If Bonelli had filed suit during the pendency of GCU's review of his disciplinary warning, the district court could have considered whether to stay the case pending completion of that process. See, e.g., Doe v. Univ. of Ky., 860 F.3d 365, 367–68 (6th Cir. 2017); see also Wallace, 549 U.S. at 393–94, 127 S.Ct. 1091. But Bonelli's position on appeal would mean he would have no cognizable § 1983 claim at all, unless and until that process terminated in his favor. See McDonough, 139 S. Ct. at 2158 & n.7; Heck, 512 U.S. at 486–87, 114 S.Ct. 2364. Although that would conveniently prevent Bonelli's own claims from now being untimely, it would likely forestall many other § 1983 claims, without adequate legal justification. And it would do so in a context much different than Heck or McDonough. Here, the implication of Bonelli's argument is that if his university disciplinary warning had not been rescinded (i.e., favorably terminated), he might have no further recourse at all. We do not think the malicious prosecution analogy can be stretched to impose such a hard bargain in the context before us.
* * *
Because plaintiff's suit was untimely, the judgment of the district court is
1. Claims under § 1983 can be brought only against state actors. West v. Atkins, 487 U.S. 42, 48, 108 S.Ct. 2250, 101 L.Ed.2d 40 (1988). GCU is a private university, but Bonelli alleges that defendants acted under color of state law. Although defendants argued otherwise below, Bonelli responded, inter alia, that GCU campus police act under color of state law because they are certified under Arizona law. The district court did not reach the state action question, and defendants have not argued on appeal that Bonelli's § 1983 claims fail for this additional reason. We thus assume for purposes of this appeal that Bonelli has plausibly alleged that defendants acted under color of state law. See, e.g., Chavez v. Robinson, 12 F.4th 978, 996 n.9 (9th Cir. 2021); Park v. City & County of Honolulu, 952 F.3d 1136, 1141 n.1 (9th Cir. 2020).

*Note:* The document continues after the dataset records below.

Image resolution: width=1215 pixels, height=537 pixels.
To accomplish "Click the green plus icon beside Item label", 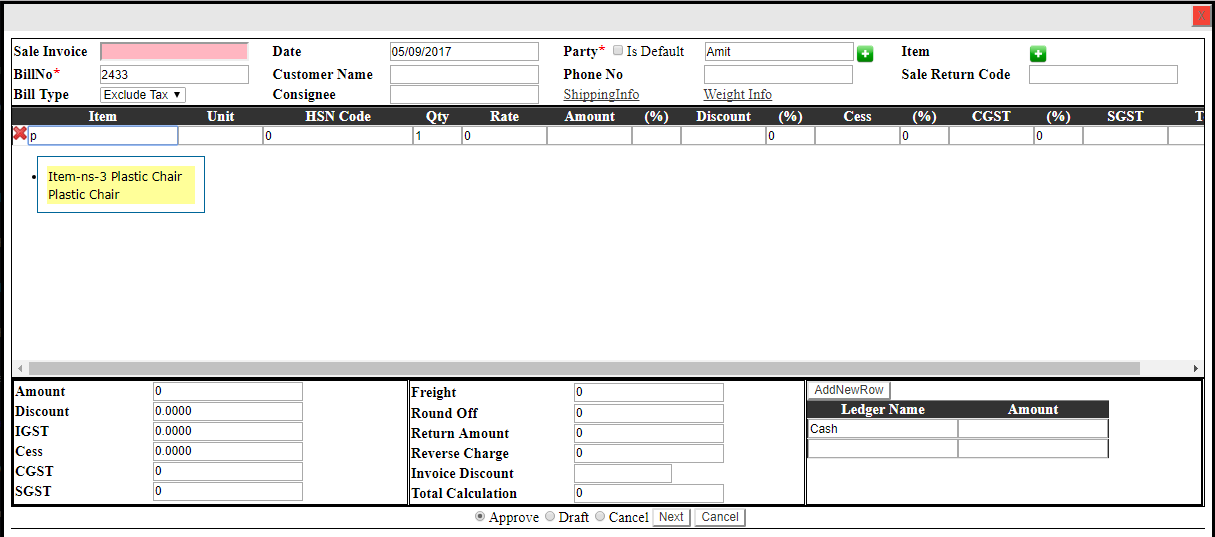I will pos(1038,54).
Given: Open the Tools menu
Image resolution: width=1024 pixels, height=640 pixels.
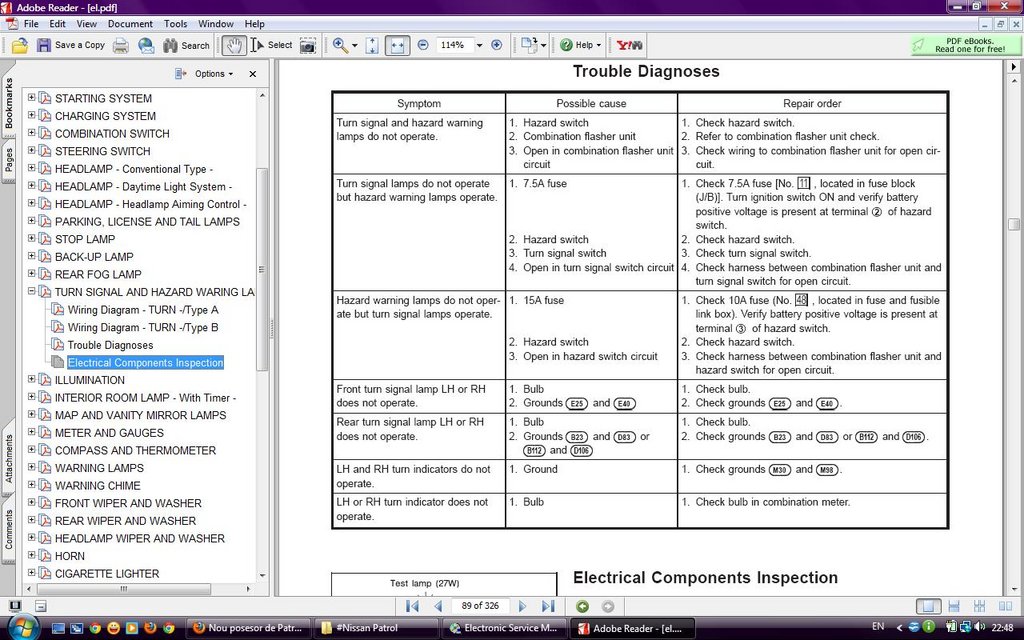Looking at the screenshot, I should click(175, 24).
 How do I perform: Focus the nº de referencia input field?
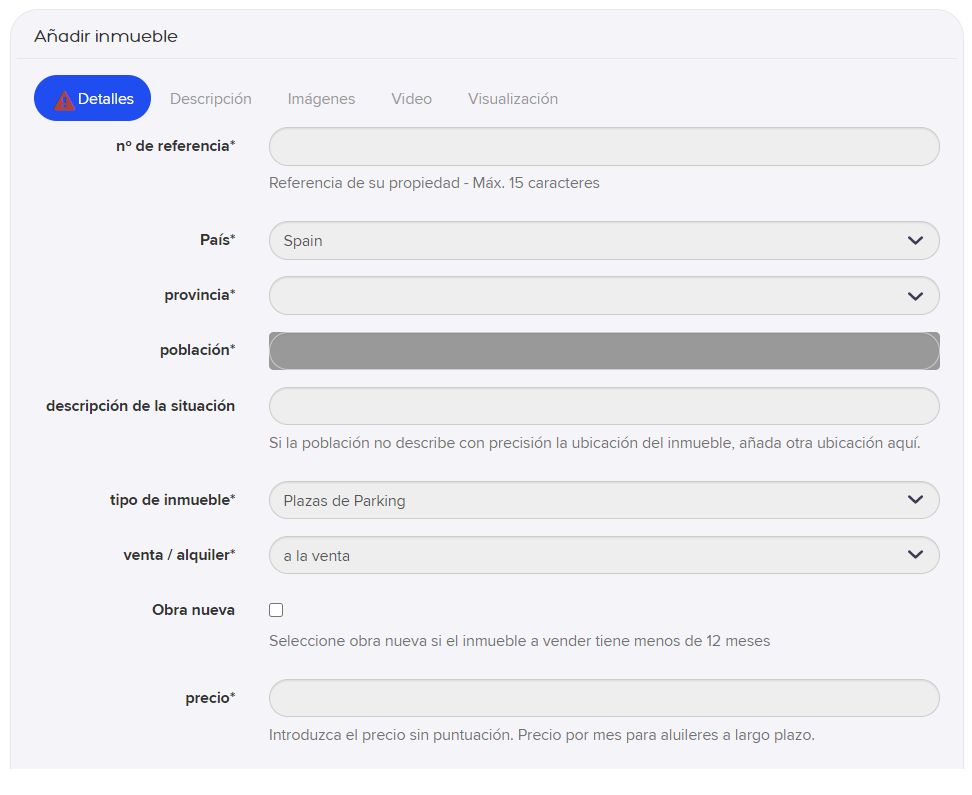[x=604, y=146]
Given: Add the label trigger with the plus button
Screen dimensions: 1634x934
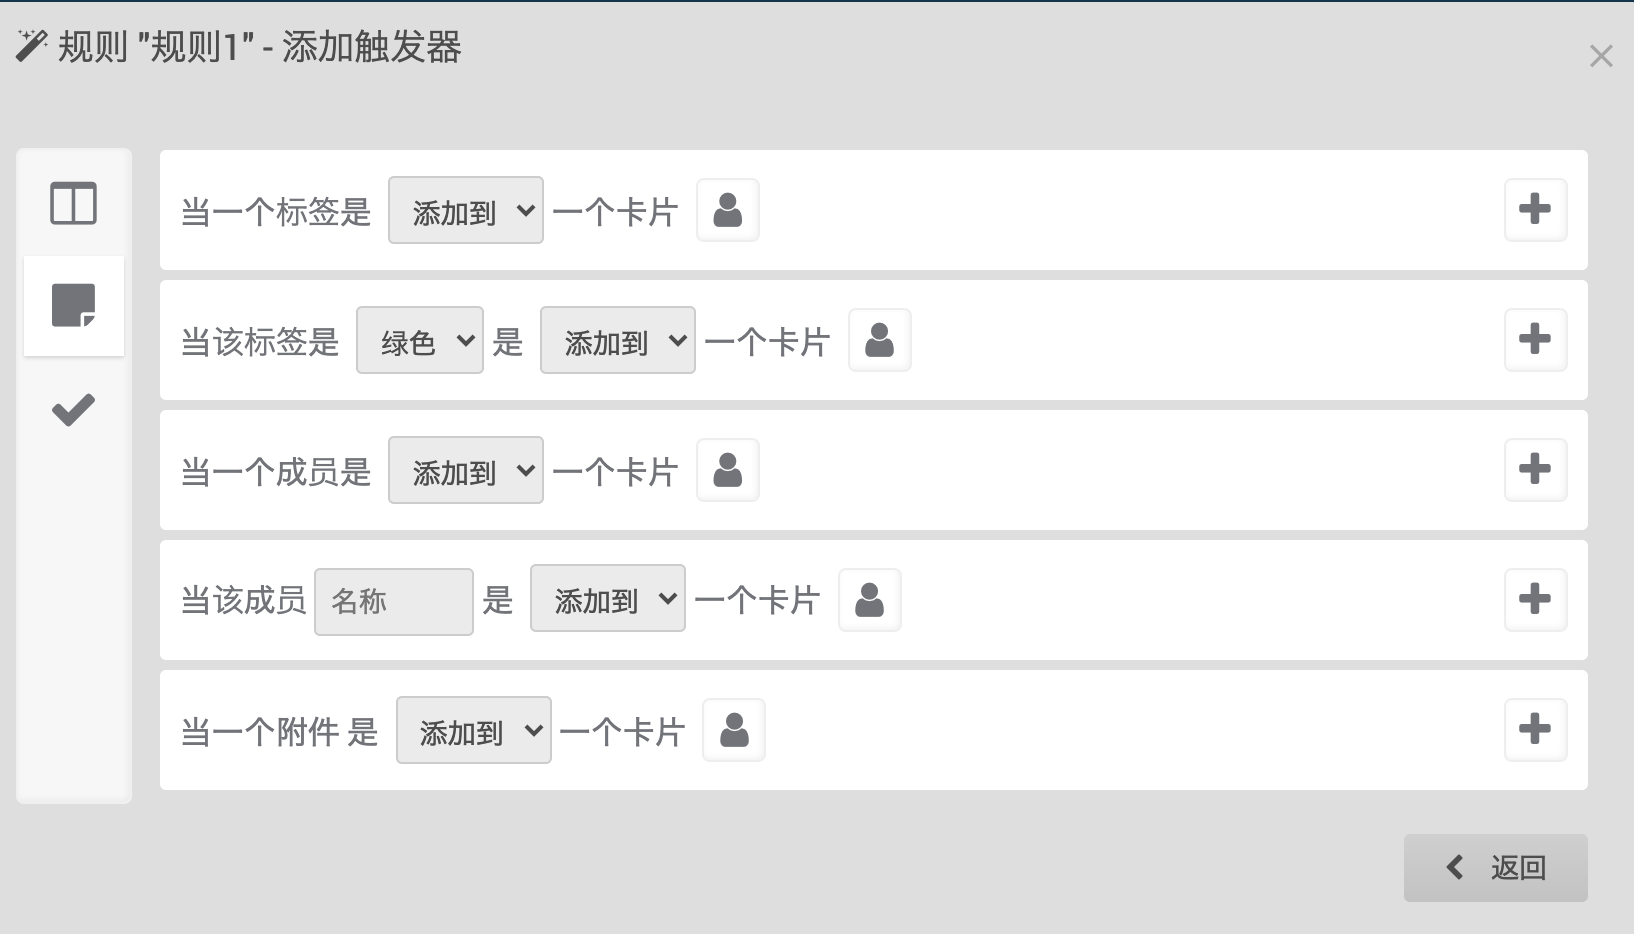Looking at the screenshot, I should click(1535, 210).
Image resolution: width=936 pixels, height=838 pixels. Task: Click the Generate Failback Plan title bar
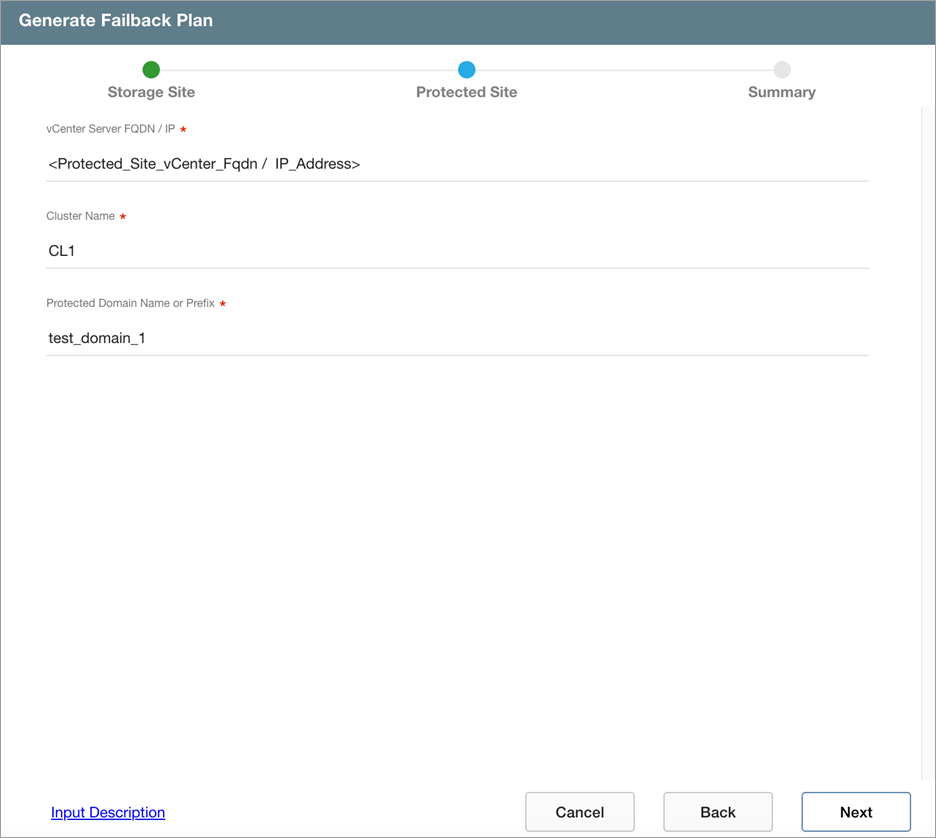(x=467, y=21)
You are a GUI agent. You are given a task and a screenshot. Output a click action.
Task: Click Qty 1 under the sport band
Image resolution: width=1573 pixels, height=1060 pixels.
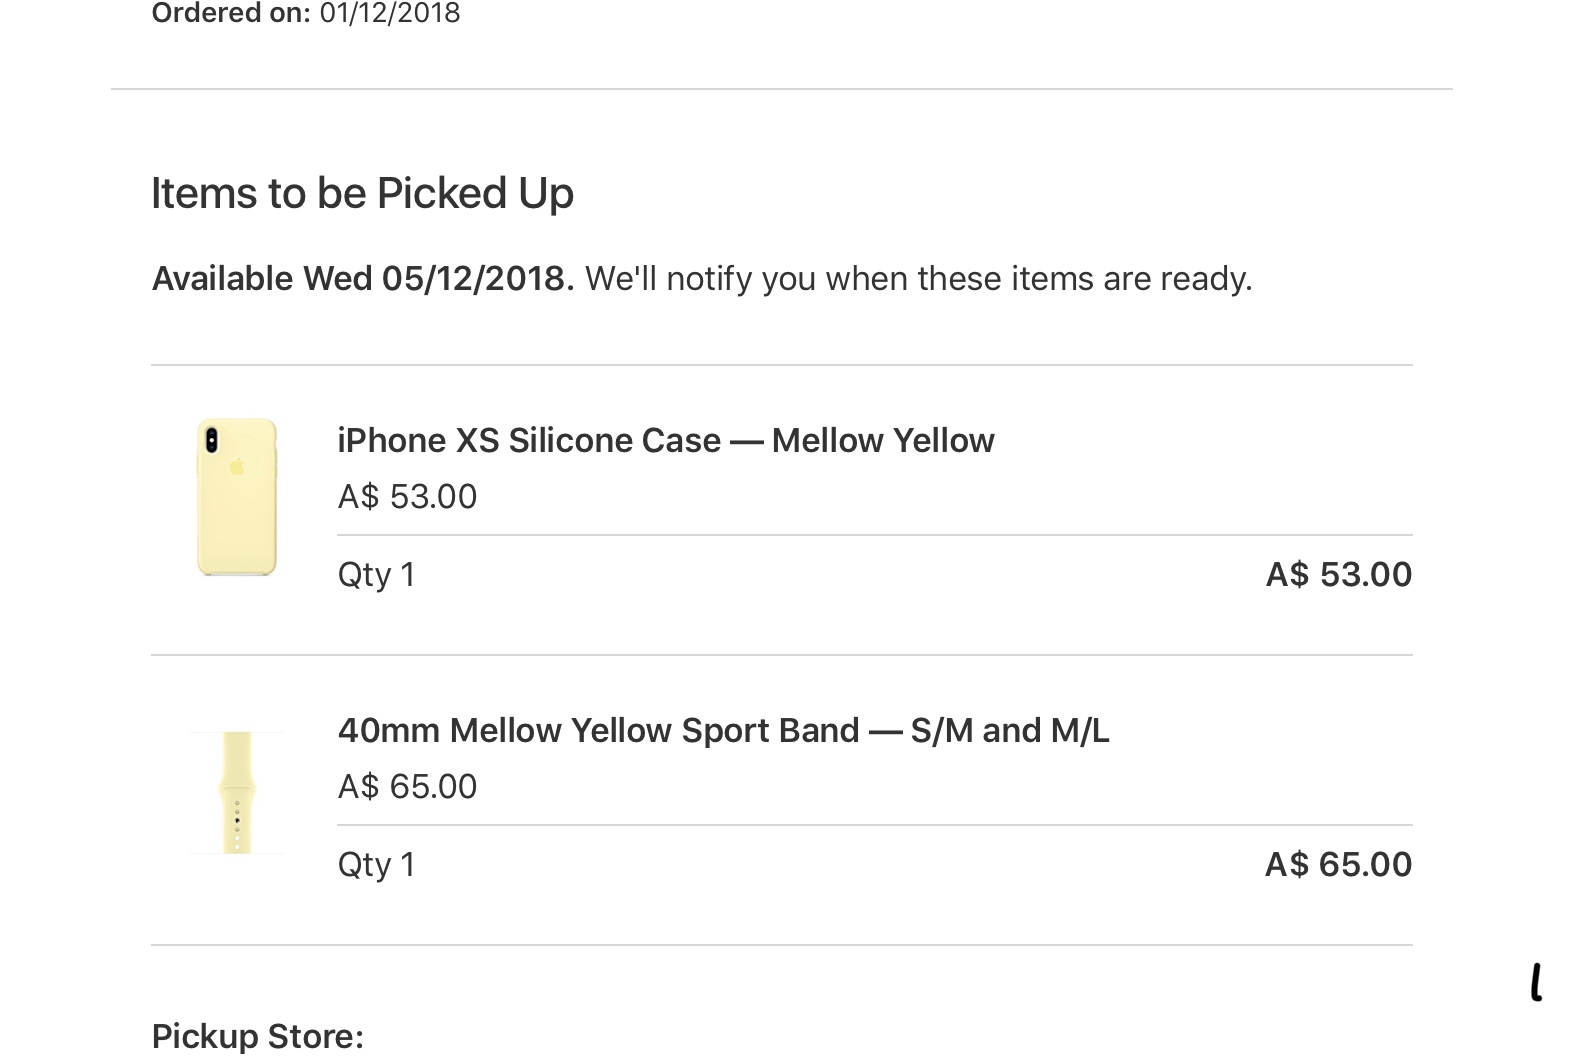[x=376, y=865]
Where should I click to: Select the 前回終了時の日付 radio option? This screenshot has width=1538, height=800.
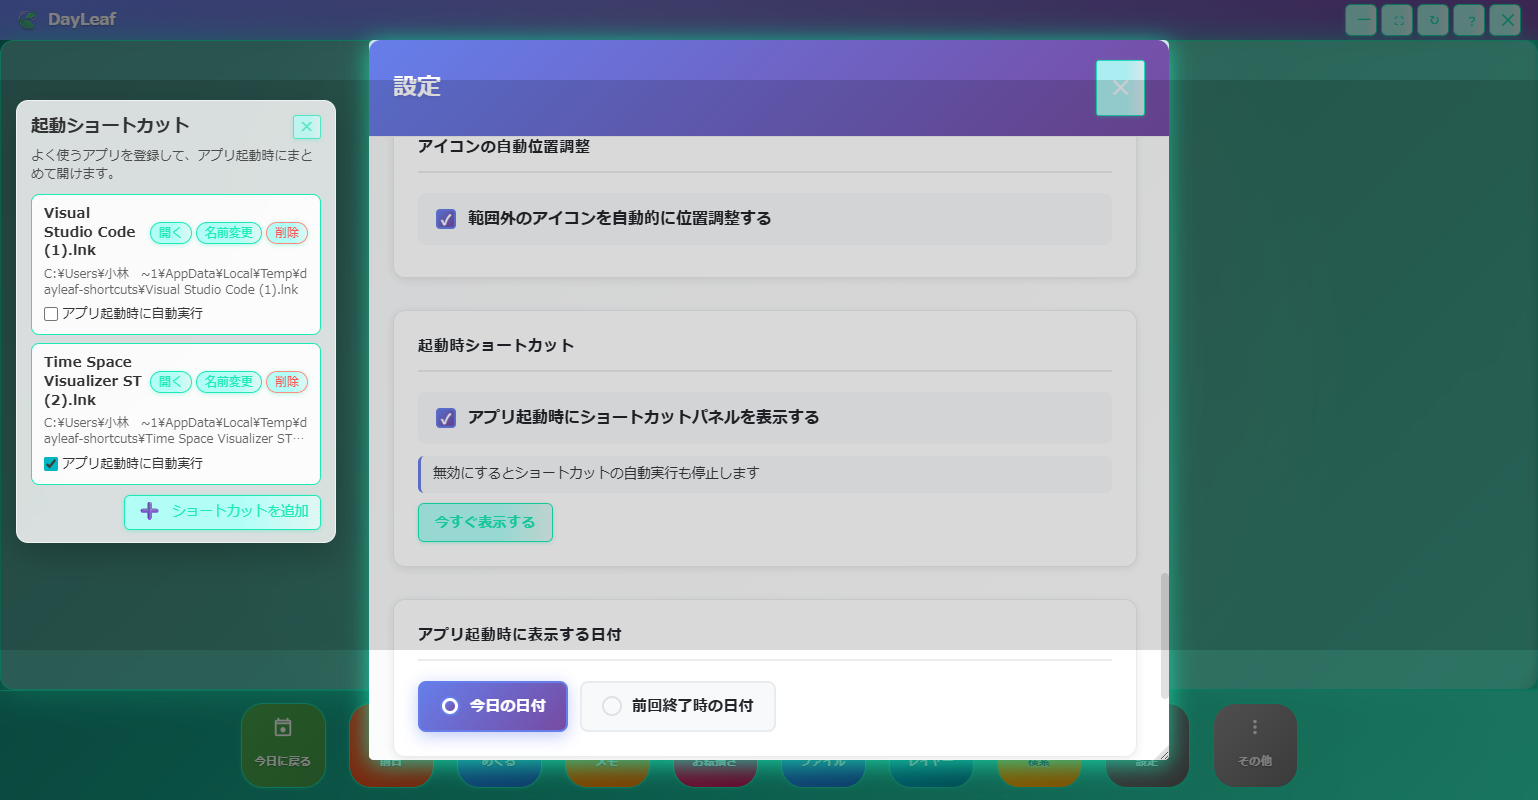tap(612, 706)
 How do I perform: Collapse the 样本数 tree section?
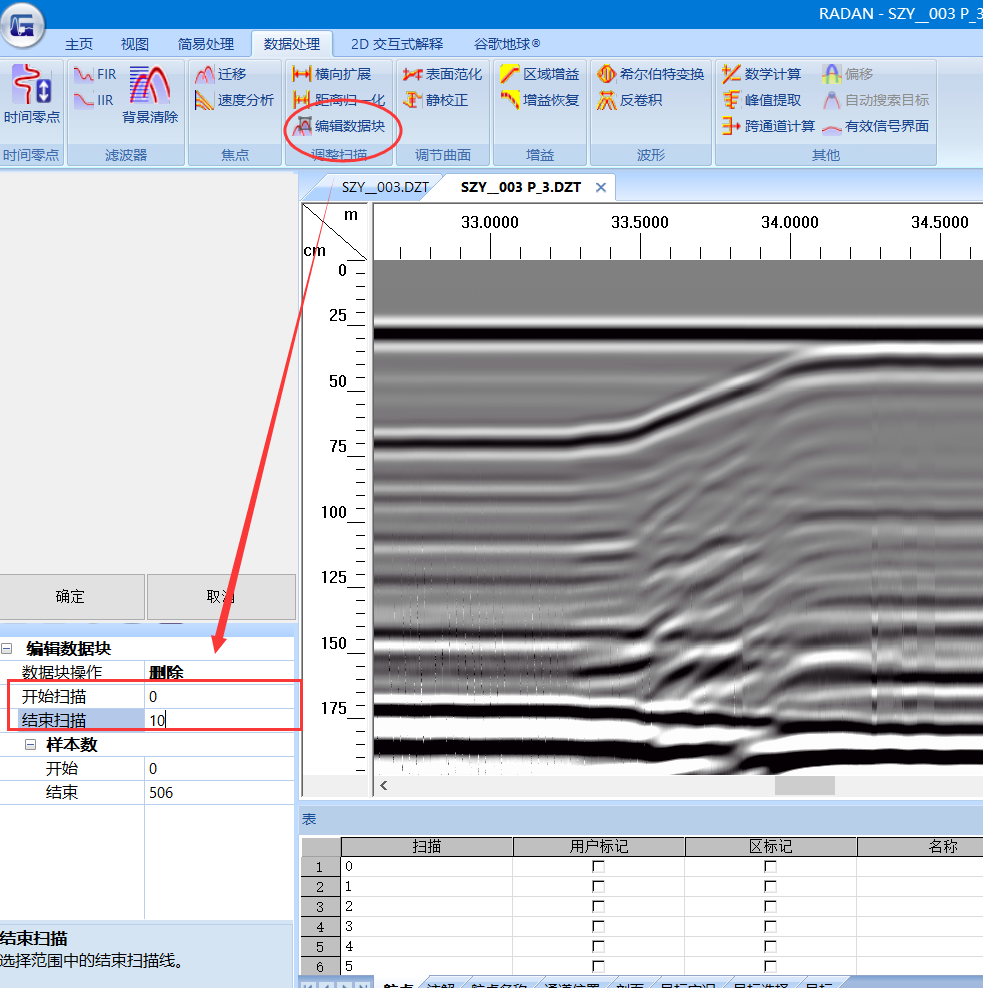(30, 745)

2. Defendants argue that Bonelli forfeited any challenge to the dismissal of his § 1981 and § 2000d claims because he did not specifically discuss them in his opening brief. But Bonelli's arguments apply equally across all his claims, and his race-discrimination claims arise out of the same February and July 2017 incidents. There is no prejudice to the defendants in treating these claims as preserved, see Lott v. Mueller, 304 F.3d 918, 925 (9th Cir. 2002), and we thus address them.